Quote from: BedrockBrendanI think HD and one night heals are popular enough they can just keep them as an optional ad on rule for less lethal campaigns. But otherwise have natural healing take days to weeks, go back to divine healing as the norm and do what worked for decades.

For D&D, people are pretty much going to be pissed whatever they do. Like I'm bothered because I actually want something more short-term on the hp pace, but I want something a little less dissociated than what they've shown.

The funny thing is 5e healing as shown is a lot like what I was working on for my game. But my game has (sometimes) harder to heal wounds and other factors that are a little different. It also doesn't limit the number of short rests per day (I still don't understand why there's not more rage on that one).

_____


In my case, in-combat healing (which is at will) heals much less than attacks hurt you, and is touch range. It heals you 1/HD to a max of 1/3 your max hp total, and removes specific wounds like bleeding and staggering.

Ritual healing can be used when you have the time, rolls your HD to a max of 2/3 hit points and heals bigger wounds like knockouts or broken limbs.

Then some healing has a location component so you have to go back to town. It takes you to full hp and heals even severed limbs.

That's just magic healing though.
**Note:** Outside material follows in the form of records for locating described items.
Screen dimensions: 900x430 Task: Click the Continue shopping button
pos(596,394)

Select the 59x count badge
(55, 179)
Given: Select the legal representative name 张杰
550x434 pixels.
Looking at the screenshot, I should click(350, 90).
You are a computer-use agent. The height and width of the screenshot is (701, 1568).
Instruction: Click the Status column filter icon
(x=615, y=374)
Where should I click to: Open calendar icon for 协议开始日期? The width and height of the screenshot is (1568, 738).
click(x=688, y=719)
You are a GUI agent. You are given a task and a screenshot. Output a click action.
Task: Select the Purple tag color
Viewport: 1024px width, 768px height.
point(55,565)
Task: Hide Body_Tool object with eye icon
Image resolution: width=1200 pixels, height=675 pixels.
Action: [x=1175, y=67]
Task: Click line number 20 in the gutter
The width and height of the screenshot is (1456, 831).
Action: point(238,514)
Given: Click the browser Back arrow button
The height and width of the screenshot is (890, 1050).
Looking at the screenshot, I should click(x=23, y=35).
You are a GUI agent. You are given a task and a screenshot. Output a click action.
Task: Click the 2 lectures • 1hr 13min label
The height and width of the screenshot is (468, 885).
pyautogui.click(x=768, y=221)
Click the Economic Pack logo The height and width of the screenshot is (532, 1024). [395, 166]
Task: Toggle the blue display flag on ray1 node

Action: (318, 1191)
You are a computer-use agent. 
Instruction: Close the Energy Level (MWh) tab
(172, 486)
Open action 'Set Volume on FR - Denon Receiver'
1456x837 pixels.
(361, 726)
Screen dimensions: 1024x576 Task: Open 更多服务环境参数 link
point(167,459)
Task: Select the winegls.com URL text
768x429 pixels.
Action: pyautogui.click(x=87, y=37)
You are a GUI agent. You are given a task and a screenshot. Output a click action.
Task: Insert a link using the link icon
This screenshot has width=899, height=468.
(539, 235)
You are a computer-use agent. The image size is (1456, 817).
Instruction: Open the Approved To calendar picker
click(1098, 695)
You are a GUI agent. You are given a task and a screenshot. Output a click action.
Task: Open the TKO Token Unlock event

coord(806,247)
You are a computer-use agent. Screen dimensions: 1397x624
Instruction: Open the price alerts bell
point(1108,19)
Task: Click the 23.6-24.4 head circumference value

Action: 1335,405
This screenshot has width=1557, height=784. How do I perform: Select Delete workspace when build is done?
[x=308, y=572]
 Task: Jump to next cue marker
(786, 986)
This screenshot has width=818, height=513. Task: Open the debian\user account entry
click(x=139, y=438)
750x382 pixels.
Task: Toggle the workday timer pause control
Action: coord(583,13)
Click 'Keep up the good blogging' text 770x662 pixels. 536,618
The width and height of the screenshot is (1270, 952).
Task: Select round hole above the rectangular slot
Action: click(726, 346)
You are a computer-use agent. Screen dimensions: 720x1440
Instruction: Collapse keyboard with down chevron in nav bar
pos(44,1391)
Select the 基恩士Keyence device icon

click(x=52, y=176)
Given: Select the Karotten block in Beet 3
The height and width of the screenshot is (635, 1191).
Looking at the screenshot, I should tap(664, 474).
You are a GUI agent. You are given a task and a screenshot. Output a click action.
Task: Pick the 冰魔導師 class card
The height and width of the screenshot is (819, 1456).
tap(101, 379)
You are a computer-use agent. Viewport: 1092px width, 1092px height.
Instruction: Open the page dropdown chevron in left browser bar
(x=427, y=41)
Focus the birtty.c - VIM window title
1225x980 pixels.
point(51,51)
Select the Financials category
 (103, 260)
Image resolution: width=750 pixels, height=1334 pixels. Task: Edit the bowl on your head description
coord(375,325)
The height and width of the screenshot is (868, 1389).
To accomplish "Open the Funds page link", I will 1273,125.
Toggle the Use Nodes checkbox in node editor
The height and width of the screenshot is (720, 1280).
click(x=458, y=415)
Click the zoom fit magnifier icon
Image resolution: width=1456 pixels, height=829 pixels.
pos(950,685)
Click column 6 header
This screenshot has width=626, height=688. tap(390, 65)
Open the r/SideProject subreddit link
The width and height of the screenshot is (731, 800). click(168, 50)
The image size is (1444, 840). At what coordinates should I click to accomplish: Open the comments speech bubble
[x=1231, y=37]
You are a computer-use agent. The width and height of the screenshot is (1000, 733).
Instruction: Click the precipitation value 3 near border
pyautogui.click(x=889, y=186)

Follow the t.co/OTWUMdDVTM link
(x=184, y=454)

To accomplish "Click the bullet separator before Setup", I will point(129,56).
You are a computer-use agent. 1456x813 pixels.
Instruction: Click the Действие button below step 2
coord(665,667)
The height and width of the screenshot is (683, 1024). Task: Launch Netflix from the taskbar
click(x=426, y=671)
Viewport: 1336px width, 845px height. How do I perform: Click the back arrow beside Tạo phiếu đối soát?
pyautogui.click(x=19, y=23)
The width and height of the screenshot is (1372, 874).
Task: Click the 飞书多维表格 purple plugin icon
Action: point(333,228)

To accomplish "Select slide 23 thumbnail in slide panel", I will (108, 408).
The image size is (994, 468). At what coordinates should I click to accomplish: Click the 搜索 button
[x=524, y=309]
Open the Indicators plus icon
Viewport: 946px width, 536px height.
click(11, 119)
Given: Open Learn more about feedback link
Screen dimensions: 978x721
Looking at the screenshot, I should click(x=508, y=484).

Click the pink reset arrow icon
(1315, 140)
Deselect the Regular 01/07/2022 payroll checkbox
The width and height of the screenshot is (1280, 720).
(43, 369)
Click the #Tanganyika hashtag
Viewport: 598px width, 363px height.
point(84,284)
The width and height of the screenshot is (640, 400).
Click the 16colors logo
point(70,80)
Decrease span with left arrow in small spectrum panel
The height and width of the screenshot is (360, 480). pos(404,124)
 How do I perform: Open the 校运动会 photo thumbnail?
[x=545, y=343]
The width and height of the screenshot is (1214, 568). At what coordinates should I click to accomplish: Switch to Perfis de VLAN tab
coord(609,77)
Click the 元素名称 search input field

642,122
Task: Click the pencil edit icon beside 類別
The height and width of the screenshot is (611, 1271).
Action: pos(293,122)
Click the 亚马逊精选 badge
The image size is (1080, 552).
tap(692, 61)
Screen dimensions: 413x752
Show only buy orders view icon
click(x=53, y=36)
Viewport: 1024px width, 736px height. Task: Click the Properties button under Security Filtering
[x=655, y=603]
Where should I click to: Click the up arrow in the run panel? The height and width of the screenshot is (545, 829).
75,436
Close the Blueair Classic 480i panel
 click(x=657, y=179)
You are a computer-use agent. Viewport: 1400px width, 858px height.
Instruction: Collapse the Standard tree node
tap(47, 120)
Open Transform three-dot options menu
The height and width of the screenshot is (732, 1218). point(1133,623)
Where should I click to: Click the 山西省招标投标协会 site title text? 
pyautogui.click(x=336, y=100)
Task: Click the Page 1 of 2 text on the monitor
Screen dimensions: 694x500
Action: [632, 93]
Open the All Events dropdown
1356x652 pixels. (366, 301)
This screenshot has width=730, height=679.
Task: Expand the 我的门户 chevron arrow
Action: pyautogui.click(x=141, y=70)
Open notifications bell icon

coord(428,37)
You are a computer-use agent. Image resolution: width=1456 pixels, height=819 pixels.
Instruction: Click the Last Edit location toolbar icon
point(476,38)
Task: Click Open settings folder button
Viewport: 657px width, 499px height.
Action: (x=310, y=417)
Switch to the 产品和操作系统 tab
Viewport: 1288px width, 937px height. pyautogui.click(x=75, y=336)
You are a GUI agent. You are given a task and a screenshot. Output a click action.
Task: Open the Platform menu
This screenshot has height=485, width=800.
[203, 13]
Mundane healing is more like one casting of ritual healing for a night's rest (doesn't heal a broken limb though), and location component healing for a week's rest (doesn't heal a severed limb though).

Warlords get ranged healing options that don't do shit for wounds, and tend not to be as effective as ritual and up, and druids, barbarians, and trolls get some self-healing options.

estar

Quote from: thedungeondelver;548263Grey-box the entire healing system in 5e, deflate the goddamn hit points, problem solved.

Agreed

thedungeondelver

Quote from: estar;549130Agreed

I know, right?  As far as I'm concerned, that and the creeping special-snowflakeitis in 5e are the biggest hitches for me.  Oh and magic, but that's maybe getting better.  Depends on how many control knobs they put on Magic.
THE DELVERS DUNGEON


Mcbobbo sums it up nicely.

Quote
Astrophysicists are reassessing Einsteinian relativity because the 28 billion l

RPGPundit

Quote from: Kord's Boon;548618How about a table? You like tables right?

This is not so much an issue of 'complexity' but rather a philosophy of: 'we ought not have to deal with the fiddly little math bits at all' right?

Yes, and it isn't so much my policy as it is the dominant mentality in modern RPG design.

Also, no, a table wouldn't fly, not for something like hit points; having to refer to a table every time you're injured wouldn't fly either.